Pacifico Biolabs, a German foodtech company developing protein ingredients through mycelium fermentation, has closed a €7 million Series A funding round. The capital injection comes from a syndicate of five investors: Stray Dog Capital, TGFS, Sprout & About Ventures, Simon Capital, and FoodLabs.
The funding will support three primary strategic objectives: scaling production capacity, expanding the company’s team, and accelerating commercial product launches. These priorities reflect Pacifico Biolabs’ ambition to move from development into market deployment across multiple food and beverage applications.
Leveraging Existing Infrastructure
Pacifico Biolabs distinguishes itself through its use of mycelium fermentation technology combined with an innovative cost-reduction approach. Rather than constructing purpose-built facilities from scratch, the company leverages existing brewery infrastructure to produce its protein ingredients. This strategy significantly reduces capital expenditure while enabling faster deployment to market.
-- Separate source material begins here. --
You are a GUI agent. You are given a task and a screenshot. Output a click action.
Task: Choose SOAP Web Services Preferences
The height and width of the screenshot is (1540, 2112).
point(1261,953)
The approach taps into the established network of brewing facilities across Europe, many of which have underutilized fermentation capacity. By adapting these spaces for protein production, Pacifico Biolabs can achieve economies of scale without the substantial investment typically required for biotechnology manufacturing.
Expanding the Protein Alternative Market
The investment arrives as alternative protein production methods continue attracting capital and commercial interest across Europe. Mycelium-based proteins represent one of several emerging technologies competing to meet growing demand for sustainable, scalable protein sources that can serve food manufacturers and beverage companies seeking to reduce reliance on conventional animal agriculture.
Pacifico Biolabs’ approach targets the ingredient market, positioning its products as inputs for food and beverage manufacturers rather than direct-to-consumer offerings. This business model addresses a critical gap in the value chain where existing supply solutions face constraints around cost, sustainability, or availability.
Building European Foodtech Momentum
The funding round underscores continued investor confidence in European foodtech innovation. Germany has emerged as a particular hub for alternative protein development, with multiple companies pursuing different technological pathways including fermentation, precision fermentation, and plant-based processing.
The participation of established foodtech investors like FoodLabs alongside diversified venture capital firms suggests broad recognition of mycelium fermentation’s commercial potential. This mixed investor base typically indicates confidence that the company has progressed beyond early-stage validation toward demonstrable market readiness.
As Europe’s regulatory environment for novel food ingredients matures and consumer acceptance of alternative proteins strengthens, companies positioned to supply the manufacturing sector with scalable, cost-competitive ingredients occupy a strategic position within the broader protein transition movement.